I am similarly less-than-impressed. If you click through to the website, you can watch the replay of one of the games mentioned in the article (the one with the clue "invader").
In that instance, the clues all matched 2-3 words, and the winning team got lucky twice (they guessed an unclued word using an unintended correlation, and their opponent guessed a different one of their unclued words.)
You also see a number of instances where the agents continue guessing words for a clue even though they've already gotten enough matches. For instance, in round 2, for the clue "Japan (2)", the blue team guesses sumo and cherry, then goes for a rather tenuous followup guess for round 1's 007 with "ring" (despite having gotten the two clued matches in the first round).

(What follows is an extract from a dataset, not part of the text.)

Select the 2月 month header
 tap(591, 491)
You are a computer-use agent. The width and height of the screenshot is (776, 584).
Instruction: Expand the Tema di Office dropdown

A sillier example is in the final round, where the Red Team guesses 3 clues (thereby identifying all nine of their target words), then going ahead and guessing another word.
(For what it's worth, I think "shark" would have been a better guess for another 007 tie-in seeing as there are multiple Bond movies with sharks, but it's also not a match, and again, I wouldn't have gone for a third guess here when there were only two clued words.)
I was wondering about the same. It is possible that the instructions didn’t try to make the gameplay as aggressive as possible. A good model could optimize the separator to make it easy to guess the most words possible. By having access to its own state, it should be possible to reach 5–6 words in most cases. There is an argument for keeping words around that would increase the difficulty of the opponents guessing large/clean separations, so it is possible that optimal play includes simple pairs on occasion. Very interesting application nonetheless.